_Leseauszug_:
□ □ □ □

Sonntag, 8. März 2009

Ende Januar fällt mir bei einem der einschlägigen Treffen ein Neuer ins Auge. Groß, nett anzuschauen, mit einem sympathischen Gesicht, schönen Lippen und lachenden Augen. Auf jeden Fall gebildet, bestimmt Akademiker, vermutlich aus Mitte oder Prenzlauer Berg. Vielleicht ein bisschen steif, aber das kann ich auf die Entfernung schlecht beurteilen. Ich lächele ihm vom anderen Ende des Tisches aus zu, erst zweimal hintereinander und später noch einmal, bis ich mir sicher bin, dass er sich mein Gesicht eingeprägt hat. Als wir uns vier Wochen später wieder begegnen, frage ich ihn, ob er mit mir ausgehen will. Er lacht, nickt, schlägt eine Party vor. So einfach geht das. Und ich bitte im Stillen, dass er keine Parteimitgliedschaft oder ähnliche Leichen im Keller hat.

□ □ □ □

_Datenteil_:
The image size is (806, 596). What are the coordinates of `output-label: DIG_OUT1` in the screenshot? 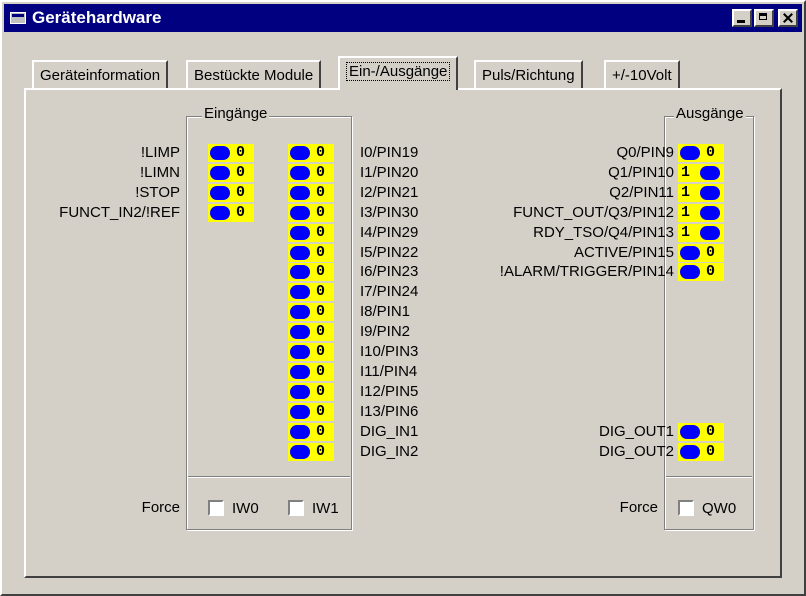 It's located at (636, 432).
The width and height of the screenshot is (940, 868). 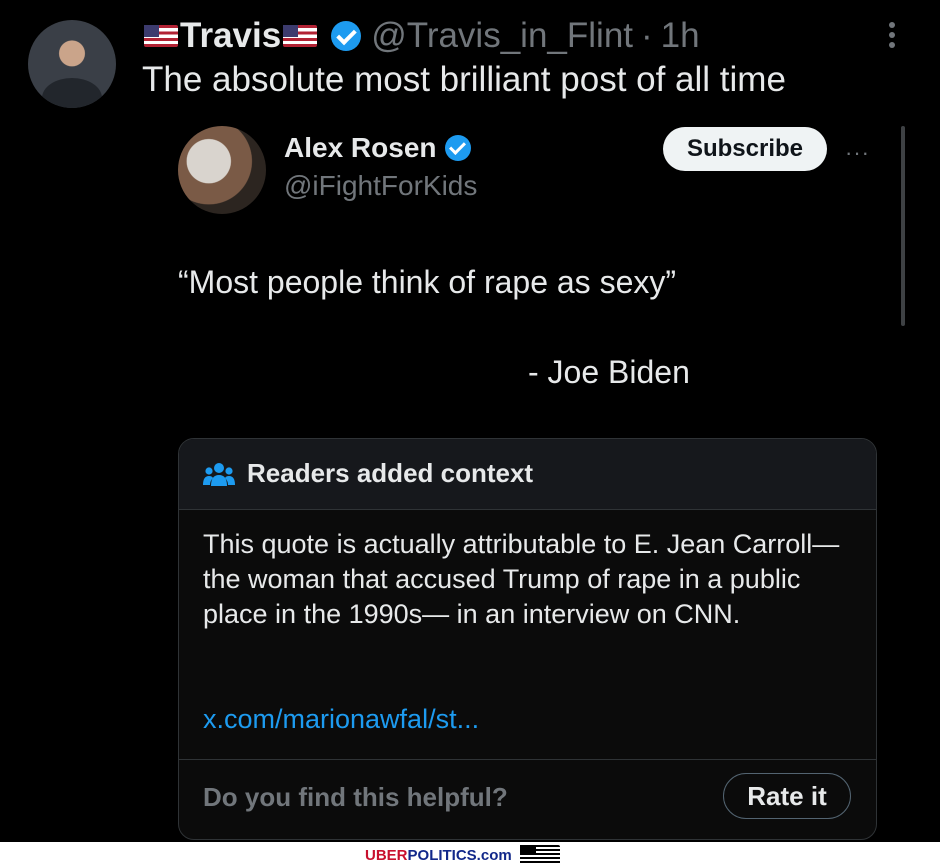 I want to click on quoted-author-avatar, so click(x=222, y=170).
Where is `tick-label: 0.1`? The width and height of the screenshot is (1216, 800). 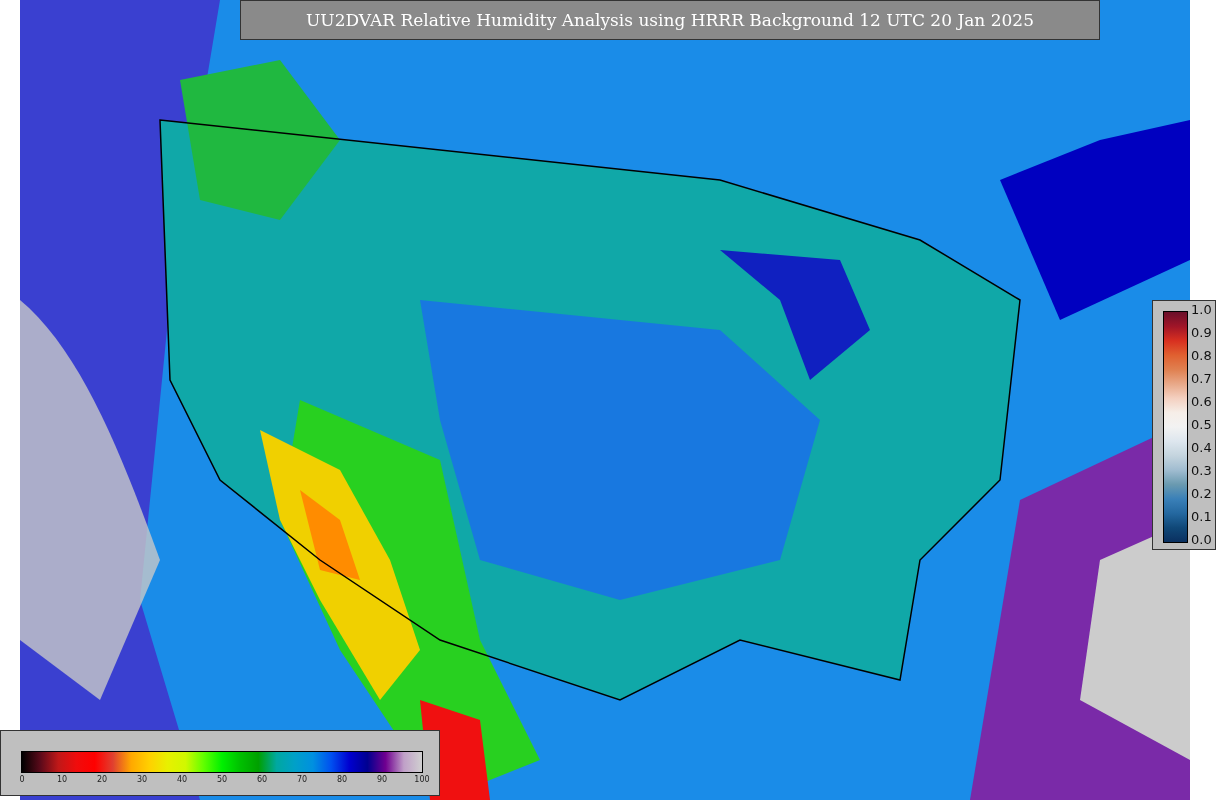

□ □ □ □

_Deine Aufgabe_: Kopiere aus dem Leseauszug wortgetreu den Abschnitt, der mit den Worten rund um „Sonntag, 8. März“ beginnt und mit „im Keller hat.“ schließt.

_Antwort_:
Sonntag, 8. März 2009

Ende Januar fällt mir bei einem der einschlägigen Treffen ein Neuer ins Auge. Groß, nett anzuschauen, mit einem sympathischen Gesicht, schönen Lippen und lachenden Augen. Auf jeden Fall gebildet, bestimmt Akademiker, vermutlich aus Mitte oder Prenzlauer Berg. Vielleicht ein bisschen steif, aber das kann ich auf die Entfernung schlecht beurteilen. Ich lächele ihm vom anderen Ende des Tisches aus zu, erst zweimal hintereinander und später noch einmal, bis ich mir sicher bin, dass er sich mein Gesicht eingeprägt hat. Als wir uns vier Wochen später wieder begegnen, frage ich ihn, ob er mit mir ausgehen will. Er lacht, nickt, schlägt eine Party vor. So einfach geht das. Und ich bitte im Stillen, dass er keine Parteimitgliedschaft oder ähnliche Leichen im Keller hat.